• Task material:
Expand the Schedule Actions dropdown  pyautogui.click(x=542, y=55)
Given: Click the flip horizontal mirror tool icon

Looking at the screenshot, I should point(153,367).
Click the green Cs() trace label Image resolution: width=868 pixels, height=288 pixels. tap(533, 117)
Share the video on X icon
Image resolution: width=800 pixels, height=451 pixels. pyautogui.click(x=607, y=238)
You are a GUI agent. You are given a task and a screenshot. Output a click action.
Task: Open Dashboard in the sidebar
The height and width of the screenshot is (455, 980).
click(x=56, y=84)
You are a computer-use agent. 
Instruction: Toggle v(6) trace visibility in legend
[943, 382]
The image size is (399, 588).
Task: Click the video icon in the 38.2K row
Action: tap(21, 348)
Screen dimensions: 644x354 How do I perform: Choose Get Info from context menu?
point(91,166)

• Activity:
Take the line with "Click the green" and every line after it in the data, and please reproduce them exactly, leaving out all other lines.

• Response to this exercise:
Click the green Cs() trace label Image resolution: width=868 pixels, height=288 pixels. tap(533, 117)
Share the video on X icon
Image resolution: width=800 pixels, height=451 pixels. pyautogui.click(x=607, y=238)
You are a GUI agent. You are given a task and a screenshot. Output a click action.
Task: Open Dashboard in the sidebar
The height and width of the screenshot is (455, 980).
click(x=56, y=84)
You are a computer-use agent. 
Instruction: Toggle v(6) trace visibility in legend
[943, 382]
The image size is (399, 588).
Task: Click the video icon in the 38.2K row
Action: tap(21, 348)
Screen dimensions: 644x354 How do I perform: Choose Get Info from context menu?
point(91,166)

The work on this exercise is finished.